Document segment:
»»

At night, in her dreams, Fadumo Abdullahi sees her son fall out of her Minneapolis apartment window, her long arms reaching for him as he tumbles through the air.
“Mommy, come help me,” he cries. It’s been the same dream night after night, ever since her son Musa Dayib followed his sister onto the balcony of the family’s 11th-floor unit, slid his 15-month-old body between the railings and fell one month ago.
The shock of that day has stayed with Abdullahi and her husband, Guled Ahmed. It’s still hard to believe, they said, even as Musa himself seems to shed all reminders of that day.
Doctors have dubbed him the miracle baby. They will remove his last cast Thursday, the one covering his left arm from the wrist to the biceps. The only other visible sign of his 11-story fall to the ground is a pink scar on the back of his head.
“He is the same way that he was before,” said Abdullahi, speaking through an interpreter Wednesday at the family’s Riverside Plaza apartment, where Musa fell. At her feet, Musa pushed a Matchbox car across the carpet as she spoke. “This is something beyond comprehension,” she said.
An open door
On May 11, Musa was with his 3-year-old sister and father in their apartment at Riverside Plaza, the collection of towers in Cedar-Riverside that are home to hundreds of Somali families. Musa’s sister had been routinely opening the balcony door because it easily slid open. “Even before Musa fell, his sister has always been opening the door,” Abdullahi said. “Every time his sister opens the door, he’s always behind her.”
The balcony’s guardrail was built to exceed safety requirements when it was installed, with gaps between the rails measuring 5 ⅜ inches apart. Today’s building code requires a narrower gap of just 4 inches.
Ahmed was with his children in the apartment on the evening Musa fell but didn’t see them edge out onto the balcony around 8 p.m. Neither parent witnessed the fall.
Abdullahi was on a lower floor at the apartment complex finishing laundry. The family had spent the day outside celebrating Mother’s Day.
She returned to find her apartment empty and the door open. Thinking it was a fire alarm, she went downstairs to search for her family, but when she stepped out of the building numerous people pointed to her and said, “There’s the baby’s mother.”
She saw the ambulance and heard people say that a baby had fallen. She at first assumed it was her daughter. Then someone said it was Musa and she fainted.
Bandaged and braced
At Hennepin County Medical Center, Musa was bandaged and put into a neck brace. A family picture shows him resting in his hospital bed connected to wires and tubes. His injuries were mostly to his upper body: a broken left arm, broken ribs, a broken right wrist and a wound to the back of his head. A doctor told reporters that the fall would have killed an adult, but somehow Musa’s toddler body had absorbed the blow.
He landed on soft mulch, just inches from a concrete sidewalk on one side and a steel box containing electrical equipment on the other. A witness said he was crying and calling for his mother after the fall, the first sign he might make it.
He left the hospital on May 23 wearing casts on both arms, a body cast for his ribs and a bandage on his head. Day by day, his mother said, he’s become healthier. He no longer needs pain medication and has resumed playing with toy cars.
The family plans to move, said Abdullahi, once a lower unit opens up. The door to the balcony has been locked shut by the property owner after the family requested it.
On Wednesday, playing in his family’s apartment, Musa raced cars on the living room carpet and played with his parent’s cellphone. He called for his father, and when Ahmed turned to face him, Musa smiled and looked away.
“It’s not something that I can fathom myself, as to what happened,” Abdullahi said.

««

Tasks to carry out:
A: In the article about the toddler's fall, what did Musa land on?
B: Reproduce word for word the part of the article about the toddler's fall starting at "She saw the" and ending at "absorbed the blow.".

The data:
»»

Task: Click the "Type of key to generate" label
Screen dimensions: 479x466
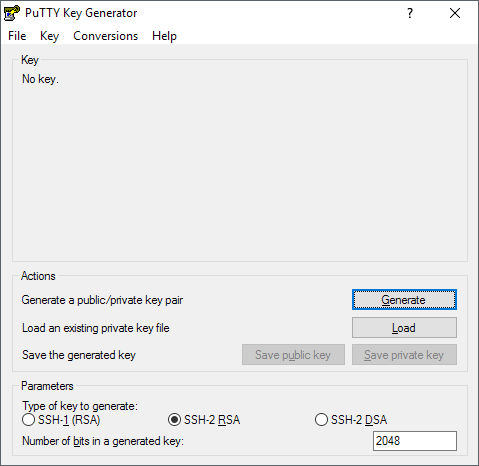Action: pyautogui.click(x=80, y=406)
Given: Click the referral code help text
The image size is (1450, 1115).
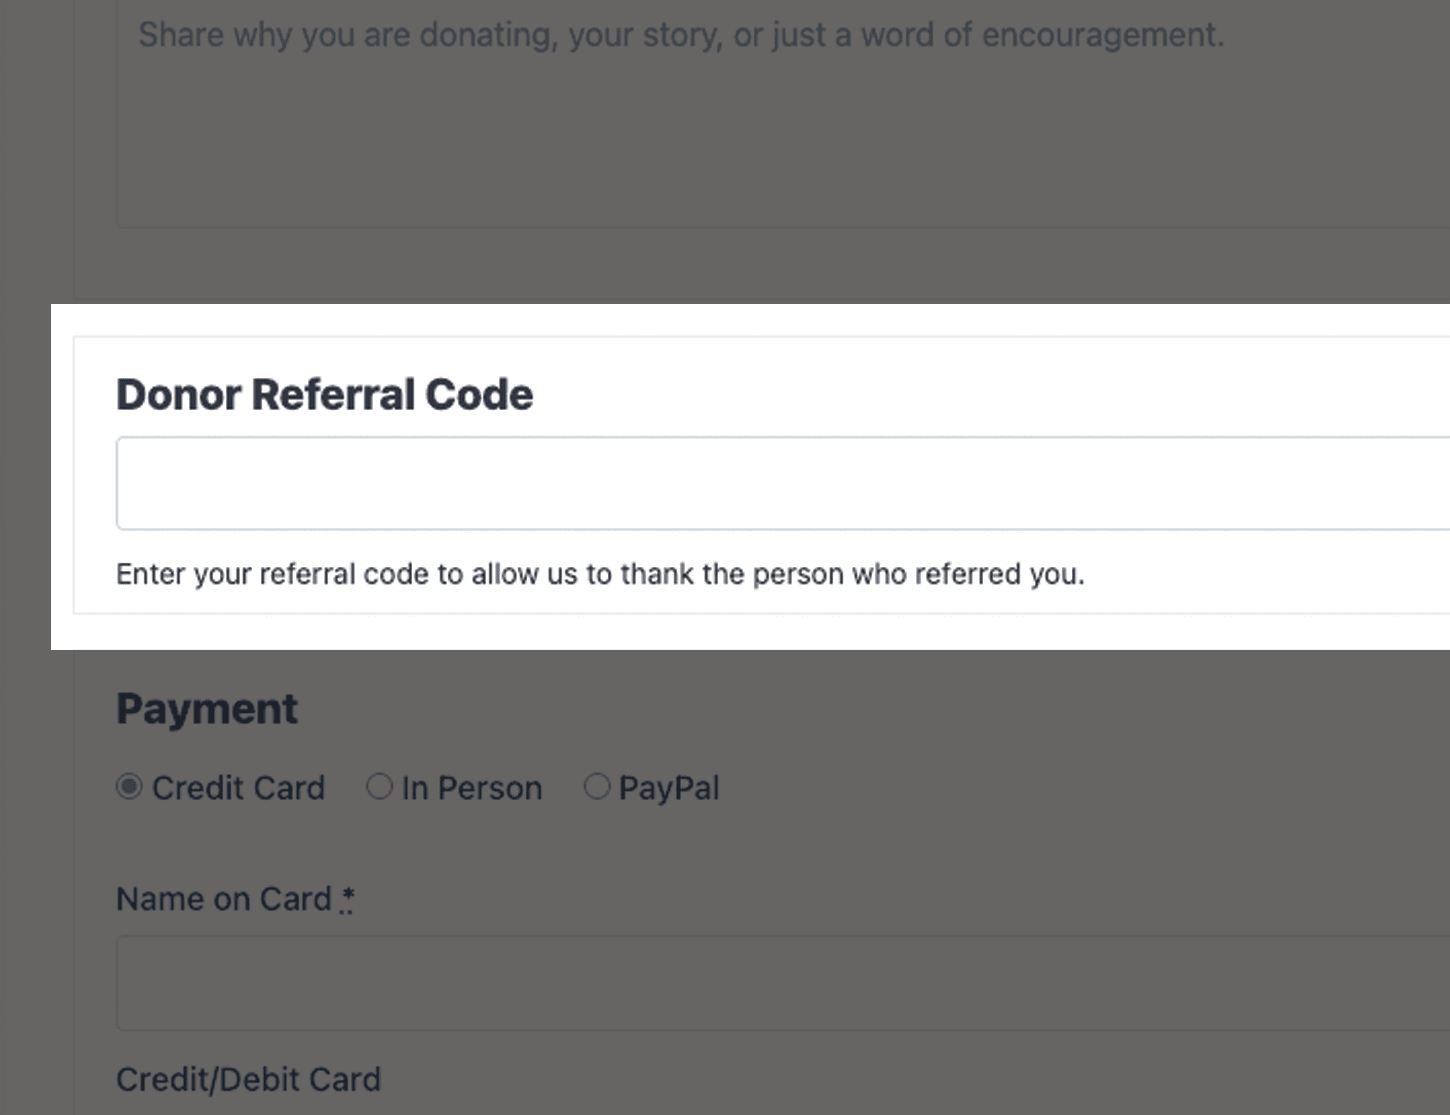Looking at the screenshot, I should click(600, 574).
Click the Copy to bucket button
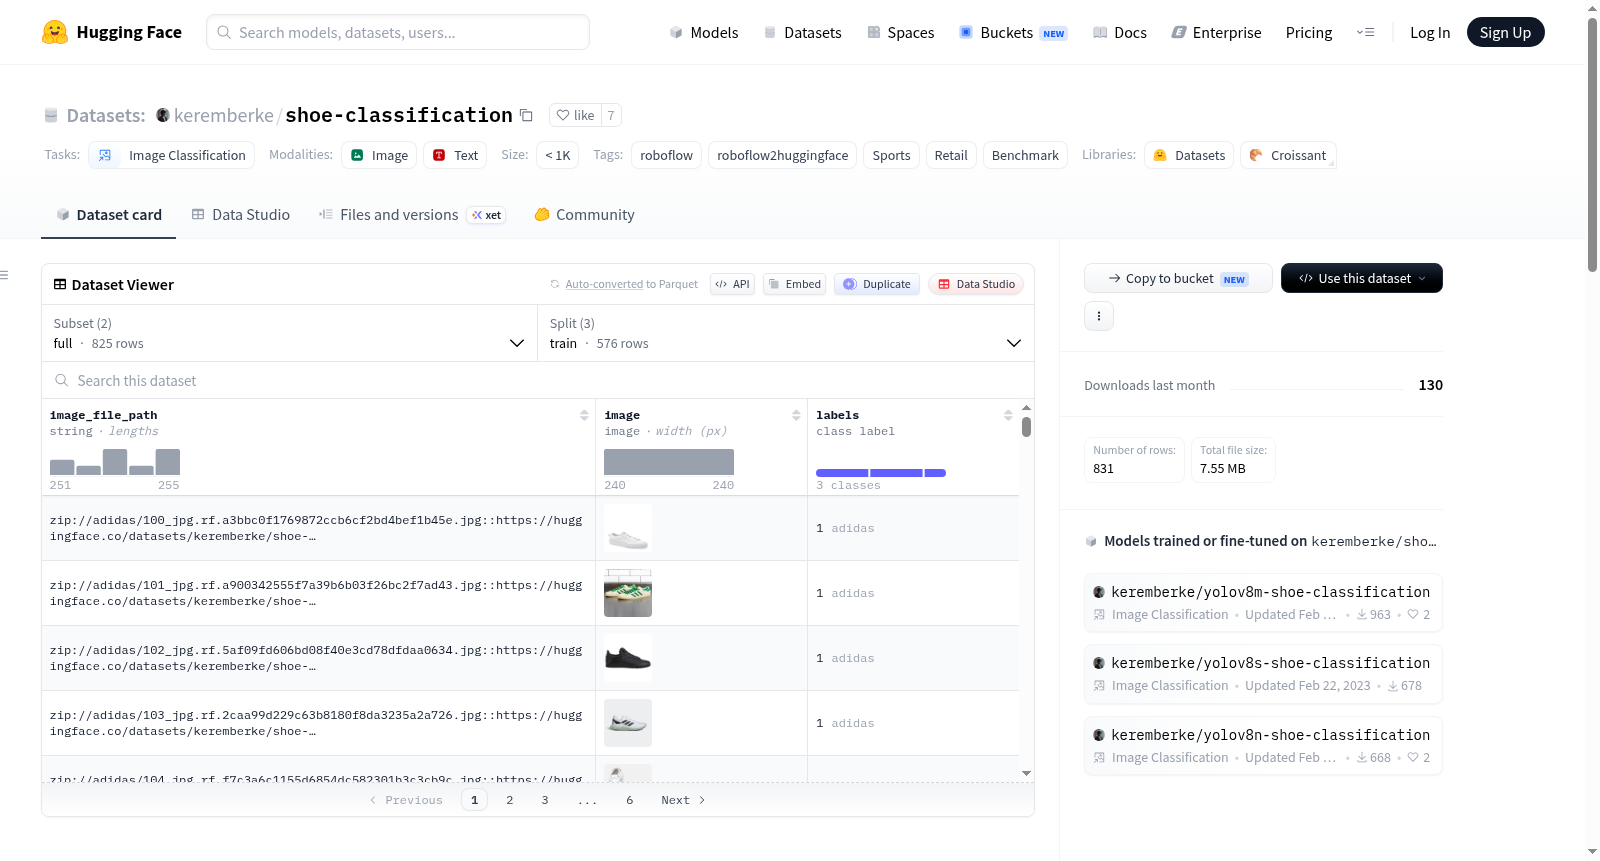 click(x=1178, y=278)
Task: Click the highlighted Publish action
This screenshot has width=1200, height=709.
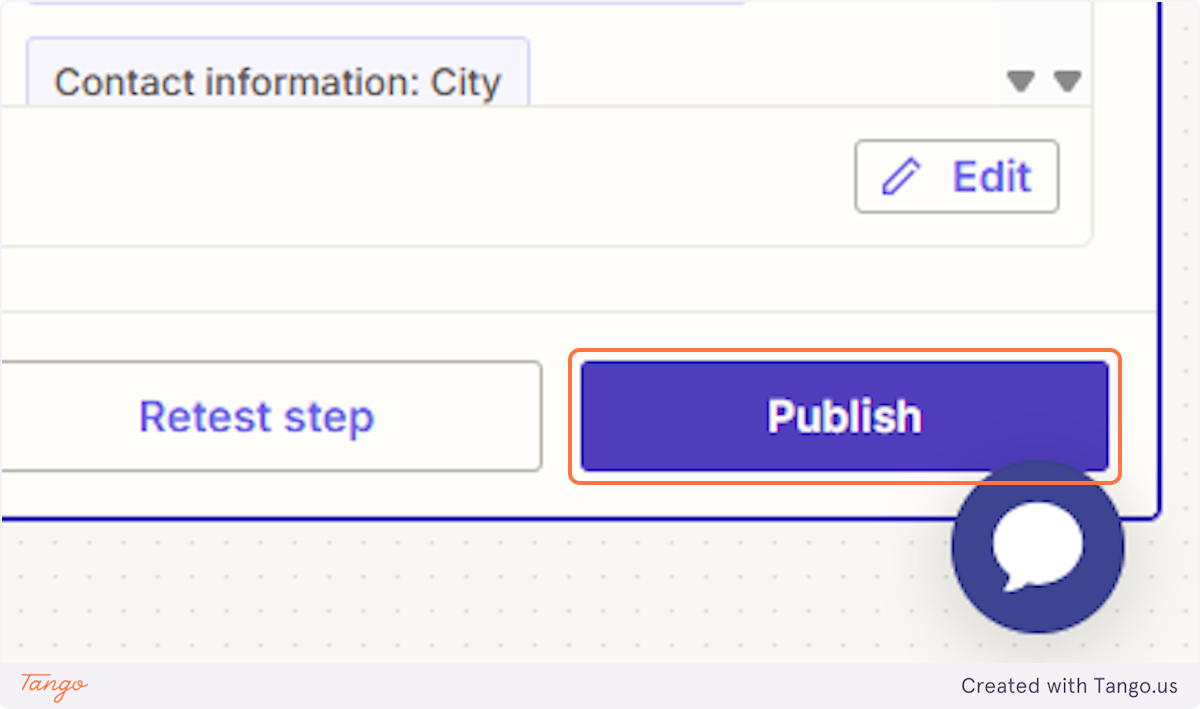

««

Exercise results:
A: Soft mulch.

B:
She saw the ambulance and heard people say that a baby had fallen. She at first assumed it was her daughter. Then someone said it was Musa and she fainted.
Bandaged and braced
At Hennepin County Medical Center, Musa was bandaged and put into a neck brace. A family picture shows him resting in his hospital bed connected to wires and tubes. His injuries were mostly to his upper body: a broken left arm, broken ribs, a broken right wrist and a wound to the back of his head. A doctor told reporters that the fall would have killed an adult, but somehow Musa’s toddler body had absorbed the blow.